テニスのウィンブルドン選手権大会では、IBMが開発した「Fred」(英国のテニスプレイヤー、フレッド・ペリー氏にちなんだ名称)というチャットbotが観客向けに提供された。このチャットbotは会場案内、食事案内、座席の変更やアップグレードの手続き、選手情報を提供し、リアルタイムに試合情報を配信する。
AIを活用した審判補助システム
審判補助システムへのAIの活用も始まっており、反則の確認など試合中の重要な判断に役立っている。こうしたAIシステムは映像を自動レビューし、プレイのタイミングや選手の位置などの判定を補助する。
ライブビデオやオンスクリーンシステムが公正な判定と透明性の助けになっているように、機械学習を活用したシステムも先入観を排除した判断に役立つ。もっとも、気に入らない判定を下した審判にヤジを飛ばしたい観客にとっては、相手がbotでは物足りないかもしれないが。
AIを利用した補助システムは監督やコーチも支援している。例えば、過去のプレイを記録した大量のデータを即座に調べ、最適なプレイをリアルタイムに提案できる。状況に応じた選択肢を計算し、過去のプレイに基づく予測も可能だ。
さらに、けがや天候、競技場のコンディション、選手の不調など、試合当日の不測の事態に関する助言も提供できる。経験豊富な監督やコーチの代わりになるものはないが、AI機能を備えた機器を監督やコーチが手にし、競技場の内外で勝利に役立てる日は近いだろう。
試合速報や記事の自動生成
AIはスポーツとエンターテインメントの報道にも活用されている。自然言語生成(NLG)システムによって試合後に記事を作成したり、ハイライトをまとめたり、スポーツ記者が現地取材に行けない地区の試合について報じたりすることができる。数値データを基にコンテンツを生成し、それを人が読める要約記事に変換することが可能だ。チャットbotを使えば、高校生の試合など地域の小規模なスポーツニュースも報じることができる。

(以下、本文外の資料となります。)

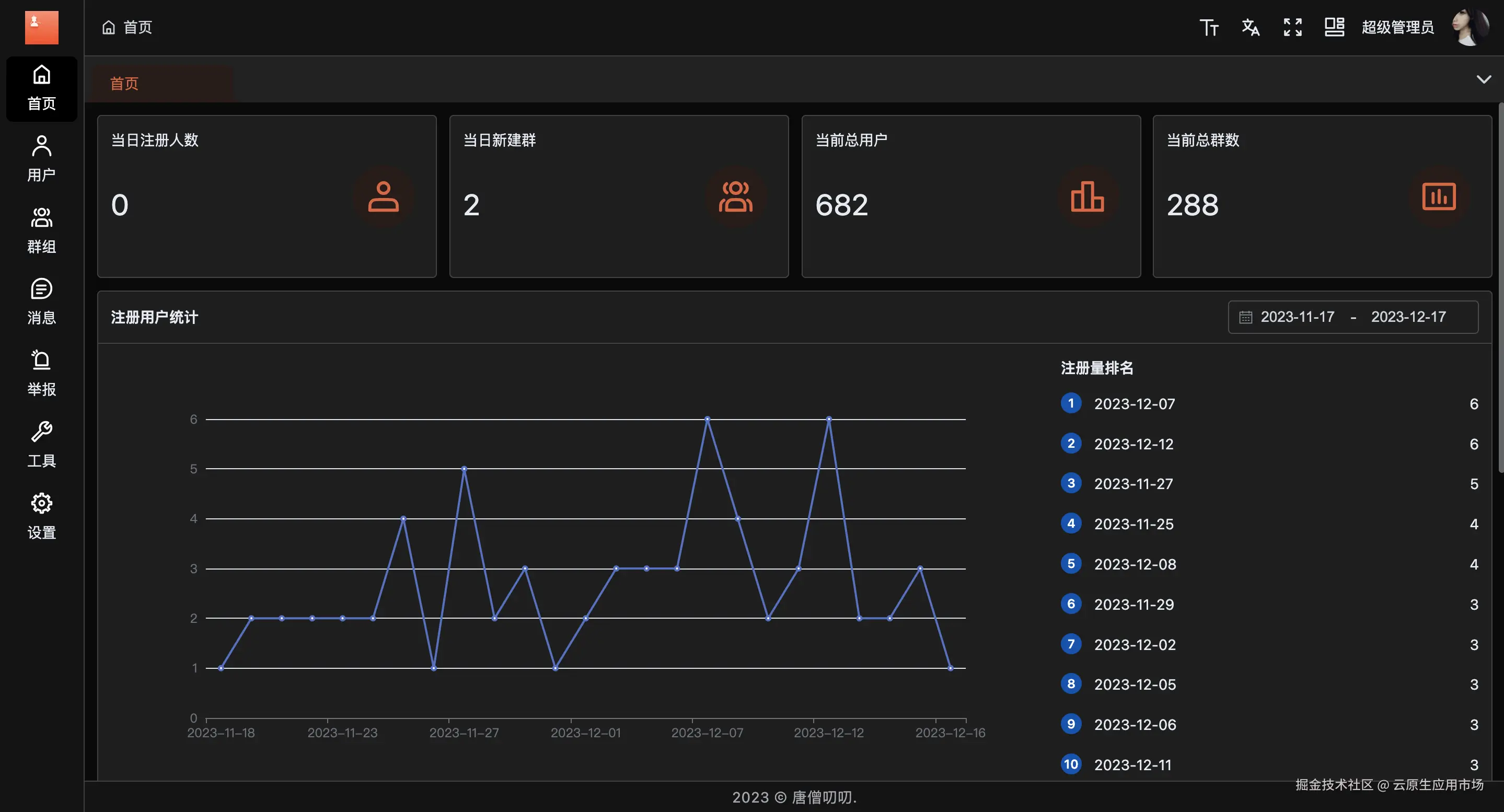This screenshot has width=1504, height=812.
Task: Select the 首页 tab in tab bar
Action: 124,84
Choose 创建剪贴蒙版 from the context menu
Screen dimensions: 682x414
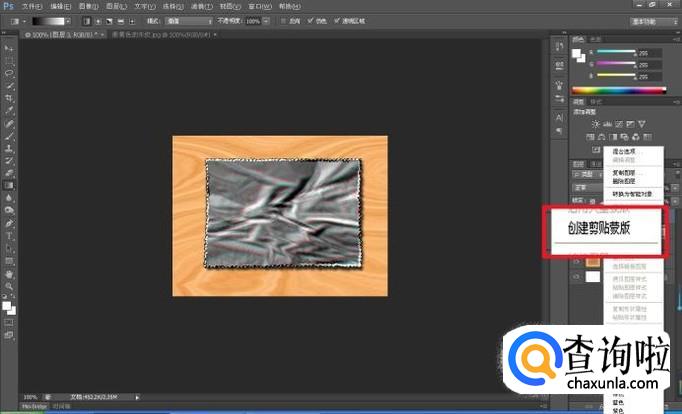point(600,228)
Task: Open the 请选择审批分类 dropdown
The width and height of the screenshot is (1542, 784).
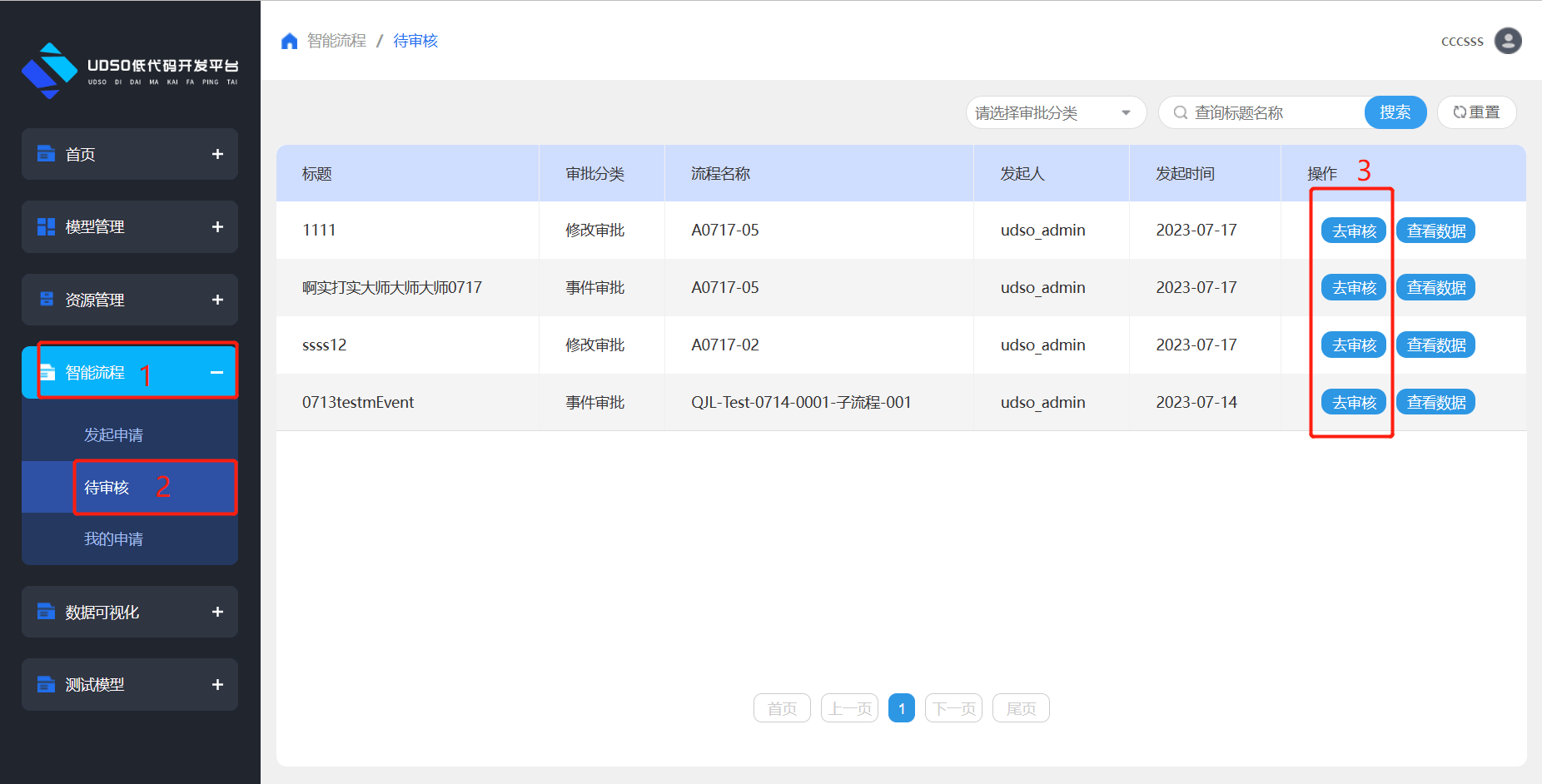Action: point(1055,112)
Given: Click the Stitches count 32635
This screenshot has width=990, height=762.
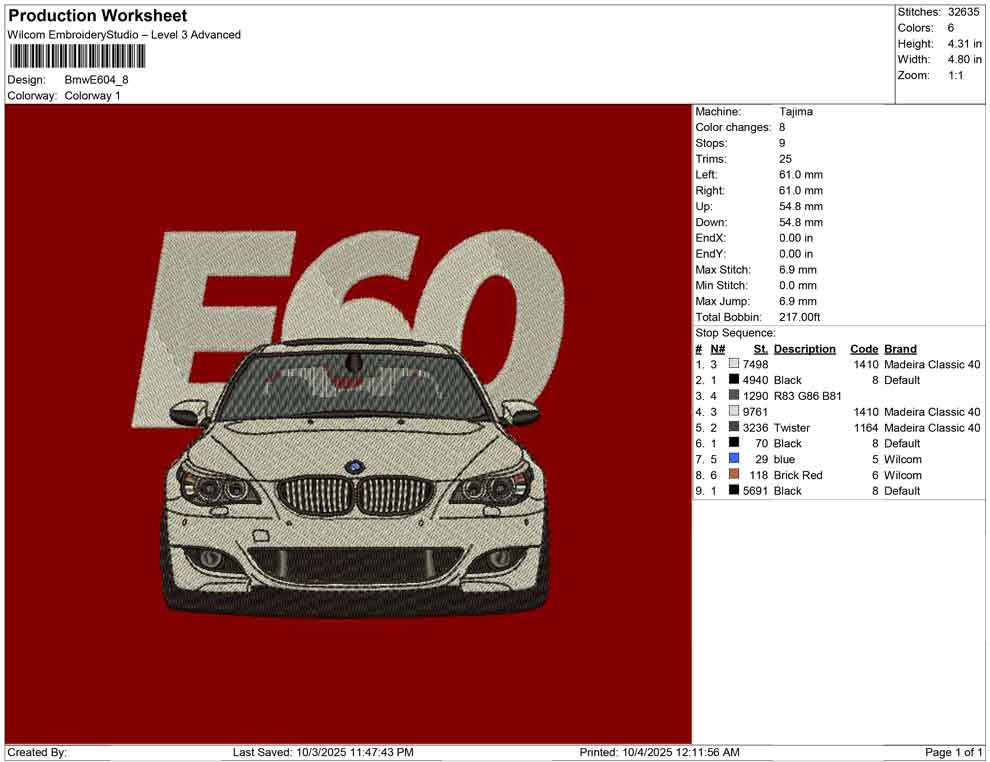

Microsoftが提供する「Bing Sportscaster」というbotは、スポーツニュースや選手と試合の情報を配信する。これを利用するには、Facebook Messengerなどを使って、好きなチームや選手についてこのbotと会話を始めればいい。
AIシステムは、試合の動画やハイライトをさまざまなチャネルに素早く配信するのにも利用されている。ゴルフ団体のPGA Tourは、各選手のラウンドを5分にまとめた動画などを生成して配信するのにAIを利用している。これは、AIを使わなければ何時間もかかるような作業だ。
PGA Tourは、「Quill」というNLGサービスを活用して、各選手のラウンド別の要約記事を自動生成している。あまり有名でない選手についても報じることが可能になり、ファンにこれまで知らなかった選手を紹介できるようになった。
AIを導入することで、競技場の内外両方で、よりパーソナライズされたインタラクティブなサービスと豊富な情報を提供でき、ファンとのつながりも向上させることが可能だ。スポーツ界ではこれからますますAIの活用が広がっていくだろう。